Document text:
****************

PSI-Blast

The blastpgp program can do an iterative search in which sequences found in one round of searching are used to build a score model for the next round of searching.

The program aligns sequence (input file) on the base prepared by program FormatDB.

BLAST is a service of the National Center for Biotechnology Information (NCBI). A nucleotide or protein sequence sent to the BLAST server is compared against databases at the NCBI and a summary of matches is returned to the user.

The www BLAST server can be accessed through the home page of the NCBI at www.ncbi.nlm.nih.gov. Stand-alone BLAST binaries can be obtained from the NCBI FTP site.

The blastpgp program can do an iterative search in which sequences found in one round of searching are used to build a score model for the next round of searching. In this usage, the program is called Position-Specific Iterated BLAST, or PSI-BLAST. As explained in the accompanying paper, the BLAST algorithm is not tied to a specific score matrix. Traditionally, it has been implemented using an AxA substitution matrix where A is the alphabet size. PSI-BLAST instead uses a QxA matrix, where Q is the length of the query sequence; at each position the cost of a letter depends on the position w.r.t. the query and the letter in the subject sequence.

****************

Data provided:
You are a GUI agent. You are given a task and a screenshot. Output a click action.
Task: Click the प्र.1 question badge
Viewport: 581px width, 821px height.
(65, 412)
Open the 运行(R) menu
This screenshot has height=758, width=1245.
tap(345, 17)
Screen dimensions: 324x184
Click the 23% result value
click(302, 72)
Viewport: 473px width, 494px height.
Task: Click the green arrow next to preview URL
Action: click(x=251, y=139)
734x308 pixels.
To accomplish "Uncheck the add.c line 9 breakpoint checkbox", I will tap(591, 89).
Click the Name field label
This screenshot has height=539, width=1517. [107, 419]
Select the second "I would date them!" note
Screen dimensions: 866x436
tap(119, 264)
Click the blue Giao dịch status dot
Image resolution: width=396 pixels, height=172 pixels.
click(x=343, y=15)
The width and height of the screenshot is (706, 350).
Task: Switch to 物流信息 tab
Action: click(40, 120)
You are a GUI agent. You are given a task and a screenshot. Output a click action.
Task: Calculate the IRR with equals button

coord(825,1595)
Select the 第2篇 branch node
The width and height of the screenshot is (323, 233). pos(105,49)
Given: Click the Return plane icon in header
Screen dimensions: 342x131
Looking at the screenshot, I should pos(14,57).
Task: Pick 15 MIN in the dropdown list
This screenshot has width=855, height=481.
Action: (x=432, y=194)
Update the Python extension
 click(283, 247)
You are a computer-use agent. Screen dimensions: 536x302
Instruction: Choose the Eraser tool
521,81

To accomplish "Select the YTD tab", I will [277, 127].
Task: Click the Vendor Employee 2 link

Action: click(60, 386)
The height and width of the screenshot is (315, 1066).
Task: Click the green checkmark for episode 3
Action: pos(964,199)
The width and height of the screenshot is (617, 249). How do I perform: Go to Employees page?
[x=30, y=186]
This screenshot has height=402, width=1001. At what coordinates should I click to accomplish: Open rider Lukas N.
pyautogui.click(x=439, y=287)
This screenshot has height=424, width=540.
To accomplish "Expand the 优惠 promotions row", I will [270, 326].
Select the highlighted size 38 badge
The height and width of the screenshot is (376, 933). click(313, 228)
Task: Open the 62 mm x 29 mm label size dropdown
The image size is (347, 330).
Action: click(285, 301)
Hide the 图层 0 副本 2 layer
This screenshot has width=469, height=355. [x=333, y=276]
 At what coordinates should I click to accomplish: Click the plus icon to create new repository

****************

Exercise instructions:
a) Give everything from "The www BLAST" down to "NCBI FTP site." in the PSI-BLAST text again, switching "binaries" to "executables".
b) Proceed with the PSI-BLAST text, continuing from the point at which it stops.
The items are material separate from the PSI-BLAST text.

Responses in order:
a)
The www BLAST server can be accessed through the home page of the NCBI at www.ncbi.nlm.nih.gov. Stand-alone BLAST executables can be obtained from the NCBI FTP site.

b)
The position-specific matrix for round i+1 is built from a constrained multiple alignment among the query and the sequences found with sufficiently low e-value in round i. The top part of the output for each round distinguishes the sequences into: sequences found previously and used in the score model, and sequences not used in the score model. The output currently includes lots of diagnostics requested by users at NCBI. To skip quickly from the output of one round to the next, search for the string "producing", which is part of the header for each round and likely does not appear elsewhere in the output. PSI-BLAST "converges" and stops if all sequences found at round i+1 below the e-value threshold were already in the model at the beginning of the round.

Users who also develop their own sequence analysis software may wish to develop their own scoring systems. For this purpose the code in posit.c that writes out the checkpoint can be easily adapated to write out scoring systems derived by other algorithms in such a way that PSI-BLAST can read the files in later.
The checkpoint structure is general in the sense that it can handle any position-specific matrix that fits in the Karlin-Altschul statistical framework for BLAST scoring.

References
Altschul, Stephen F., Thomas L. Madden, Alejandro A. Schaffer, Jinghui Zhang, Zheng Zhang, Webb Miller, and David J. Lipman (1997), "Gapped BLAST and PSI-BLAST: a new generation of protein database search programs", Nucleic Acids Res. 25:3389-3402.